[ACTIVITY]: Among the entries below, retype exactly the lines starting with the one with "Click the big blue pie in southeast England" and going on through the one with "You are a computer-use", but not the pictures.

[Dataset records]:
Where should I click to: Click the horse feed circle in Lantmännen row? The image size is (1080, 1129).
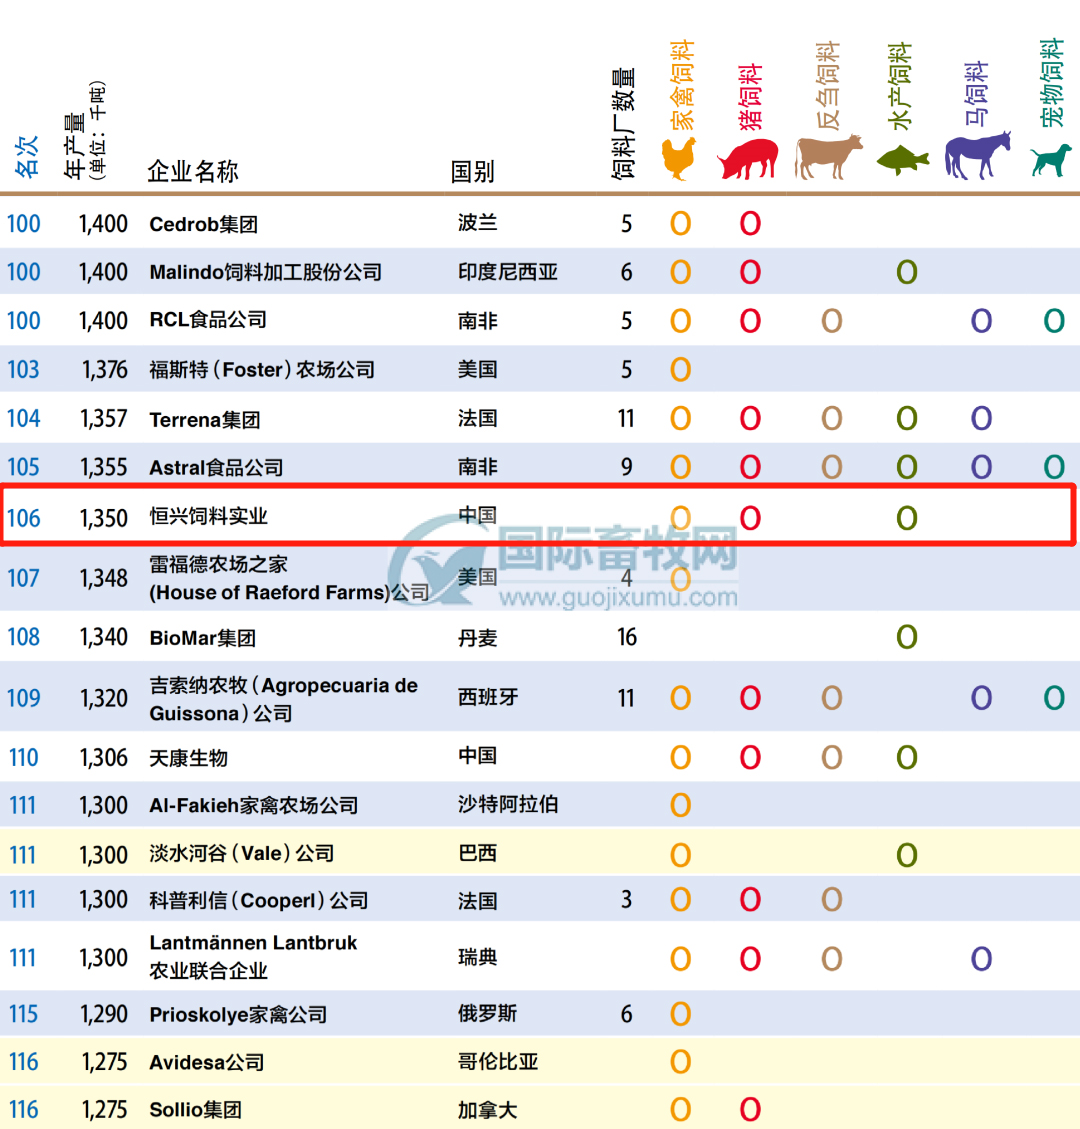(981, 959)
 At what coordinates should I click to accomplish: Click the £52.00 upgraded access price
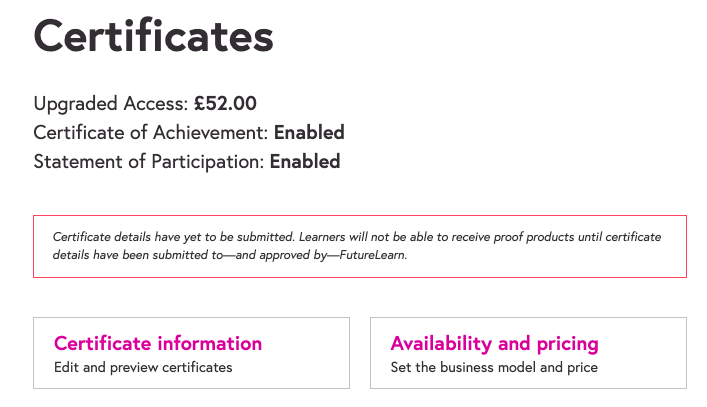[x=225, y=103]
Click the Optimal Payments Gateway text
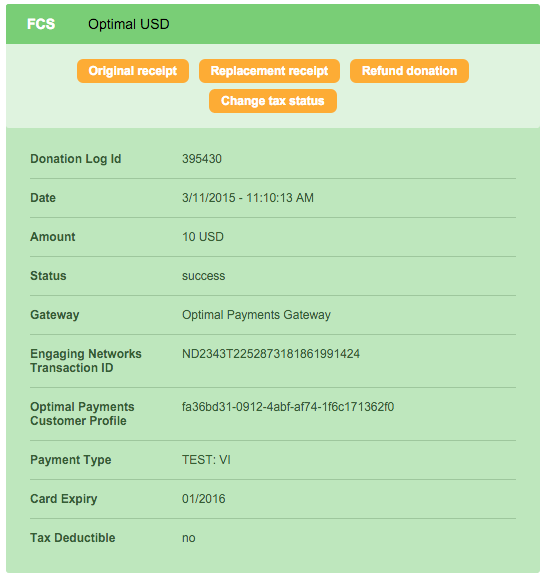The image size is (545, 577). (256, 315)
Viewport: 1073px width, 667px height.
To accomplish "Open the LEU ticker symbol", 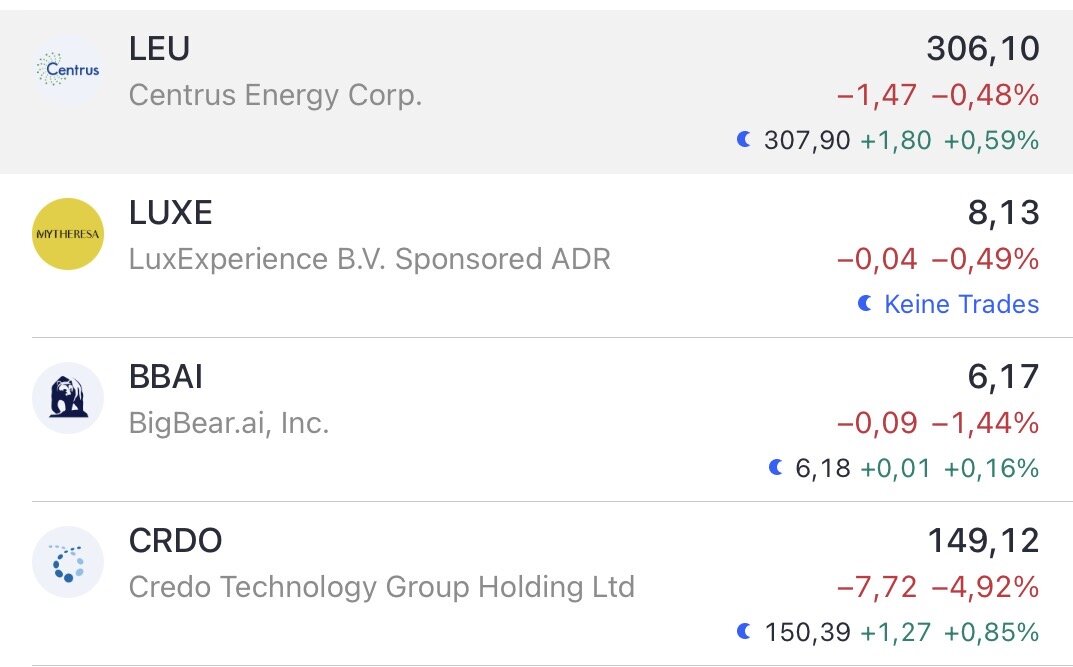I will [159, 48].
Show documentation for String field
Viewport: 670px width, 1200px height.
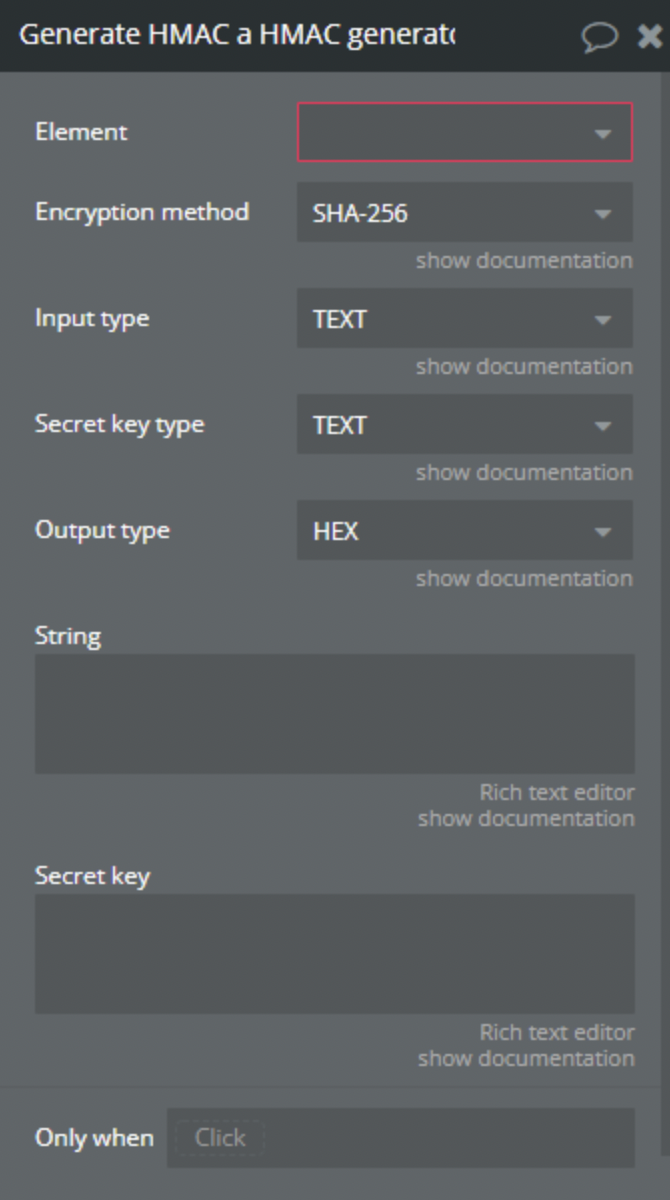pos(525,819)
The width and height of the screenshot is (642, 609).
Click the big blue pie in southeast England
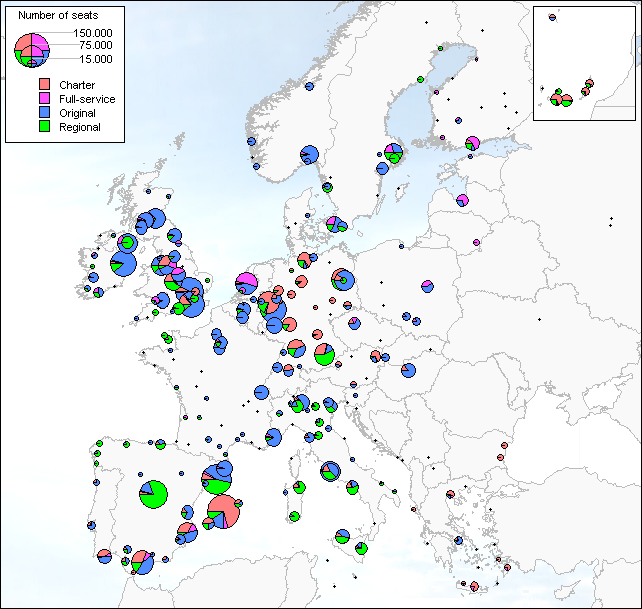pos(192,302)
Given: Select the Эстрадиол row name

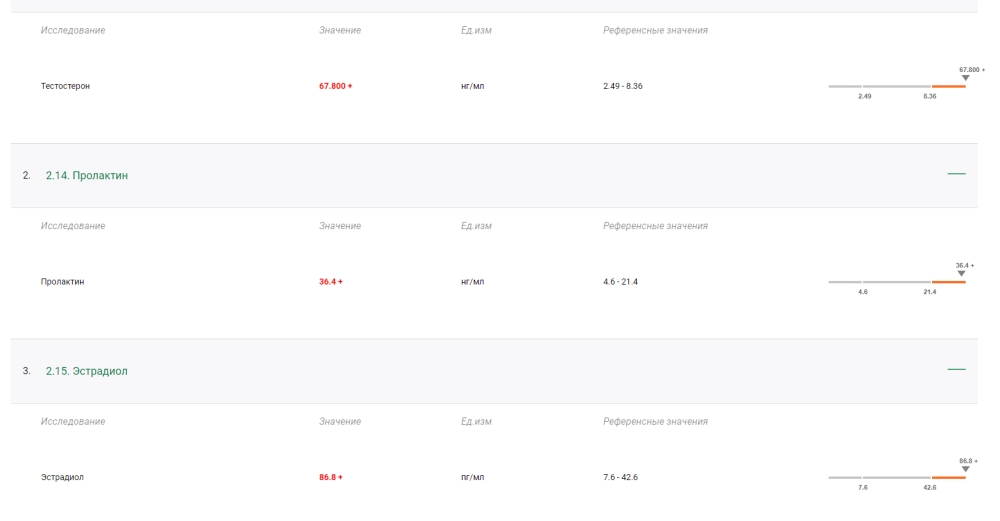Looking at the screenshot, I should pyautogui.click(x=62, y=477).
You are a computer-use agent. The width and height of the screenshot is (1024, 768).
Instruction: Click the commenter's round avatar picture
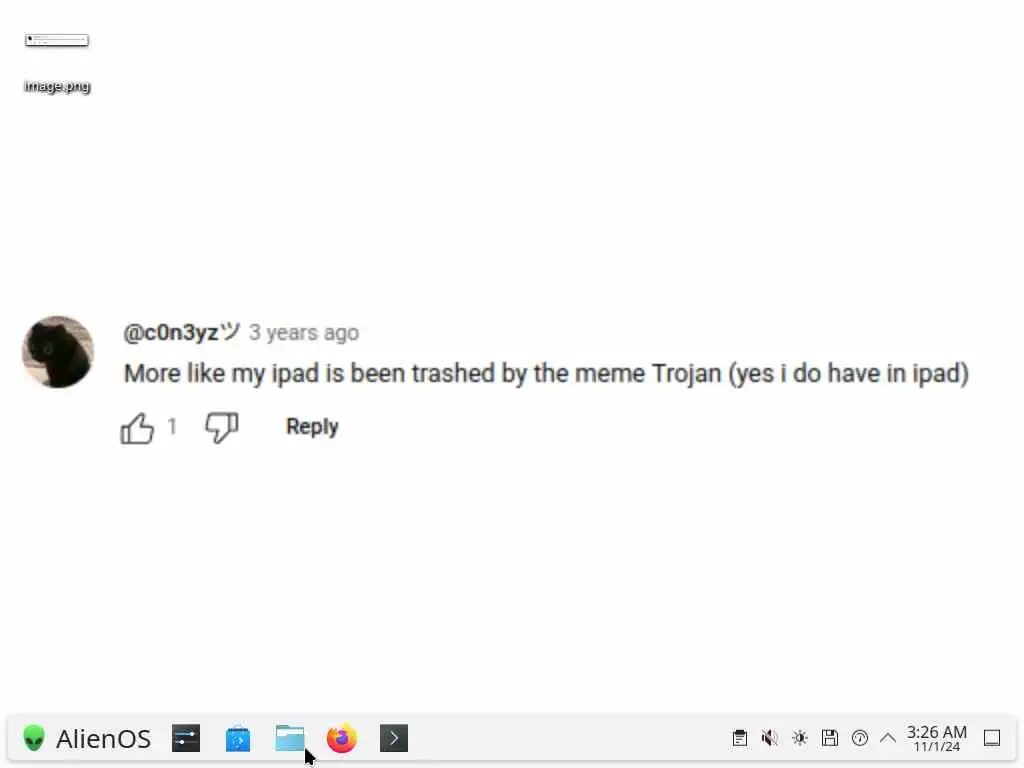tap(58, 351)
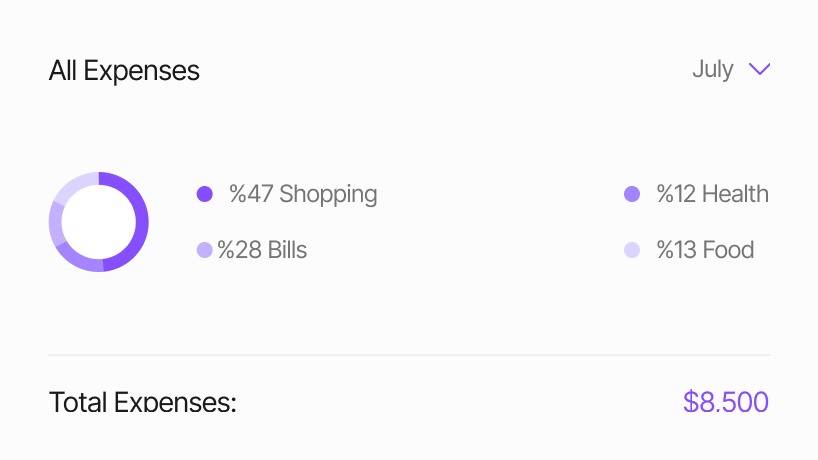
Task: Click blank space between Shopping and Health legends
Action: [x=500, y=194]
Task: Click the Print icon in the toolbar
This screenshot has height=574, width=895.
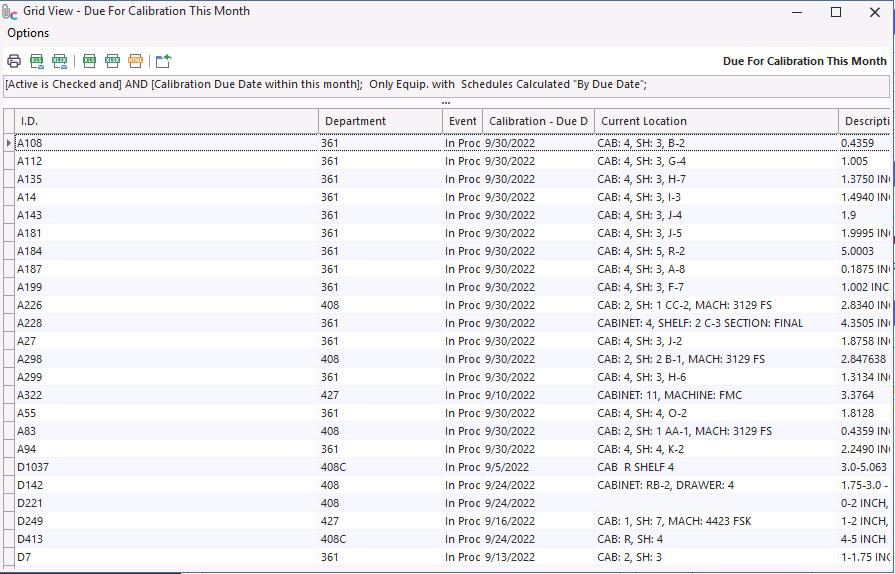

[YOUR SOLUTION]:
Click the big blue pie in southeast England
pos(192,302)
Given: Select the Эстрадиол row name

Looking at the screenshot, I should pyautogui.click(x=62, y=477).
You are a computer-use agent. The width and height of the screenshot is (1024, 768).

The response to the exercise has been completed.